Essays from 11 authors describe their personal experiences—frustrations, hurts, and triumphs— in confronting the challenges of disabilities.
At age 26, Cipriani (Blind, 2011, etc.) was beaten by childhood friends; the assault left him blind. His search for articles and literature about people living with disabilities led him to a career in journalism. Eventually, he asked other disabled writers to share their stories. This collection is culled from the numerous responses he received, and they reflect a broad spectrum of debilitating conditions: early-onset severe rheumatoid arthritis, deafness, loss of sight, cerebral palsy, high-functioning autism, and injuries inflicted by a vehicle. The chapter-length autobiographies are as different in experience as they are in voice. Whether they became disabled as young or middle-aged adults—or knew they were somehow different from childhood—all of these writers experienced what Cipriani calls their own “rites of passage,” the process of learning to navigate through personal relationships and an unfriendly environment.
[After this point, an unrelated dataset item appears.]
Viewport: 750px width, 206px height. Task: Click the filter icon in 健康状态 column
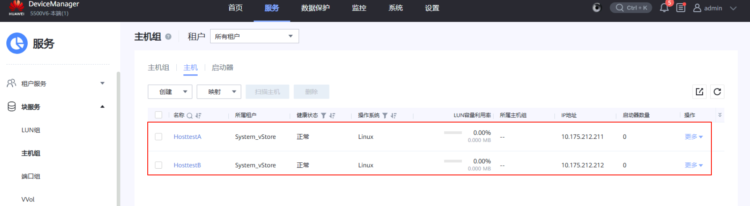coord(324,116)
And for those stricken in adulthood, there is also a period of denial to overcome—a reckoning with the monumental and permanent change in their circumstances. The stories from several writers with autism are especially revelatory. Sam E. Rubin, in “Overdubbing the Cody Effect,” who was diagnosed early, vividly describes his childhood terror facing discipline meted out by a special ed teacher. To this day, Rubin suffers from recurrent PTSD. On the other hand, Kimberly Gerry-Tucker, in “Firsts in Art,” wasn’t diagnosed until adulthood. She firmly believes that she would have benefitted from the extra attention found in special ed. She also poignantly educates readers on the inner workings of the autistic experience. After a difficult but very successful presentation to a large audience, she discovered that the organizer wanted to hug her. “I don’t grant that sort of thing to just anyone,” she explains, “because hugs feel like indents afterward, which can’t be popped back out for hours at times. But we hugged, or I sort of patted her, which is my hug.”
Powerful and intimate self-portraits from writers who have much to teach readers.